First and second year students received awards for Outstanding Achievement in the Core Curriculum. During the 2008-2009 academic year, the top performers were Yong Chen, Bo Han, and Benjamin Manning. The recipients for AY 2009-1010 were Samantha Burke and Ashley Keller.
Students nominated their peers for Outstanding Mentoring in the Classroom or Research setting. Karen Mruk, Miroslav Koulnis, and Steven Pauff were selected from among the many nominations.
Although Pedro Batista and Chengjian Li were each presented with the prestigious 2010 Harold M. Weintraub Award in May at The Fred Hutchinson Cancer Research Center in Seattle, the significance of such an accomplishment was recognized again among their colleagues here at UMMS.

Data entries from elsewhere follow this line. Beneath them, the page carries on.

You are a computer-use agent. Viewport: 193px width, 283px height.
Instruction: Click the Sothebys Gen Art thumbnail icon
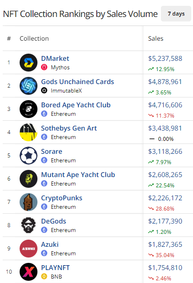click(29, 132)
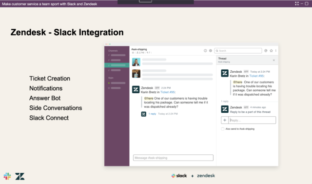Viewport: 312px width, 184px height.
Task: Toggle fullscreen icon in the title bar
Action: [297, 3]
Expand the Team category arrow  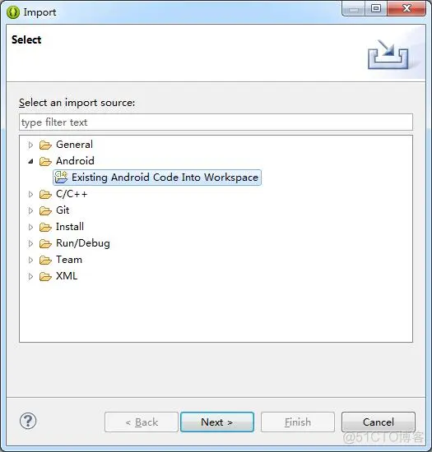point(30,261)
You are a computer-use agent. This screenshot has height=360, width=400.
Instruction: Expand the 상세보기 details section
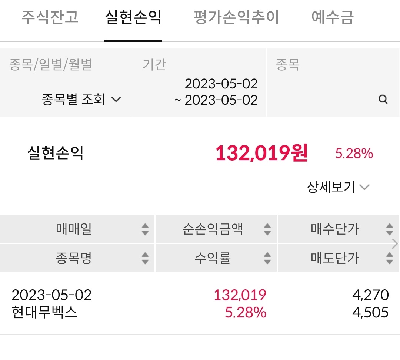338,187
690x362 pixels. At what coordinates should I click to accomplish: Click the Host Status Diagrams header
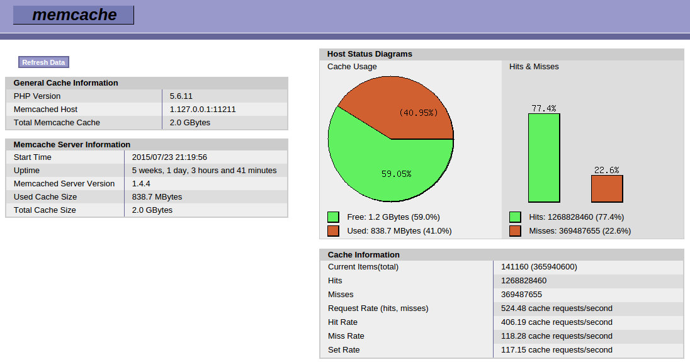(370, 54)
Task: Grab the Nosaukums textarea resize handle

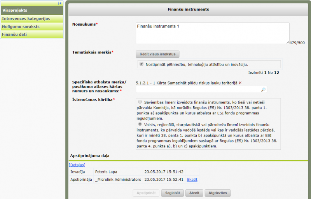Action: pos(288,42)
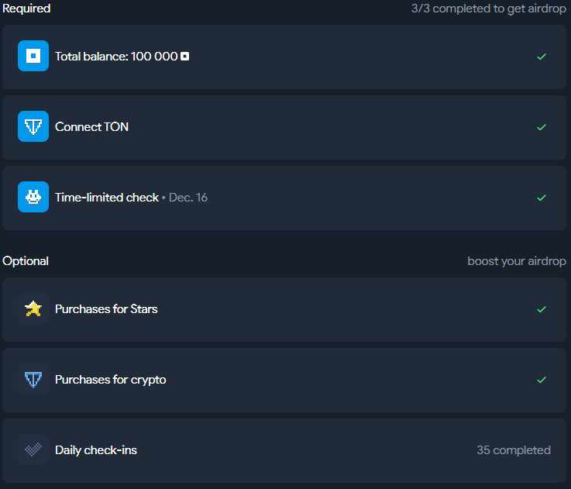Click the Total balance square coin icon
571x489 pixels.
click(x=33, y=56)
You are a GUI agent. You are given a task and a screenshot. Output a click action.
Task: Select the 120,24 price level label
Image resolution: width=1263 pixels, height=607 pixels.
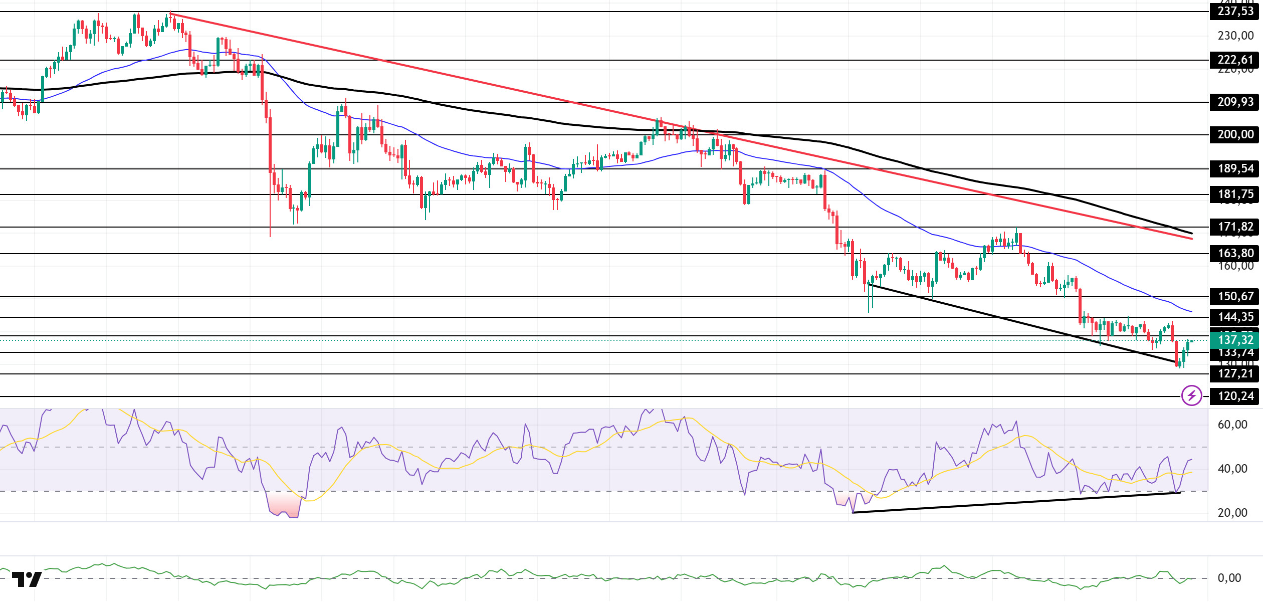[x=1235, y=396]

In addition to individual awards, Dean Carruthers took the opportunity to congratulate students on a variety of group achievements. He recognized second year students as he acknowledged the important transition into research that comes with successful completion of the Qualifying Examination.
Dean Carruthers shared the accomplishments of a few GSBS students who supported the science education of local K-12 students. In particular Eric Swanson, Stephen Douthwright, Catherine Ward, Belinda Barbagallo, and Paul Nobrega received applause for their work with Wachusett Regional High School, which culminated in 11 students placing in the state-wide science fair at MIT and two students finishing first and second statewide, and Heidi Hafemann for her ongoing work with Worcester Elementary and Middle Schools.
As he concluded the program, Dean Carruthers noted the transition from student to graduate/alumni. “The ultimate achievement of our graduate students is completion of their doctoral research, publication of their findings and graduation… As the graduates we recognize today prepare for postdoctoral careers, I want to remind you that you will always remain a member of our school. While miles and interests may separate [us], we are ever ready to support you when asked. Stay in touch with us. You are part of our family.”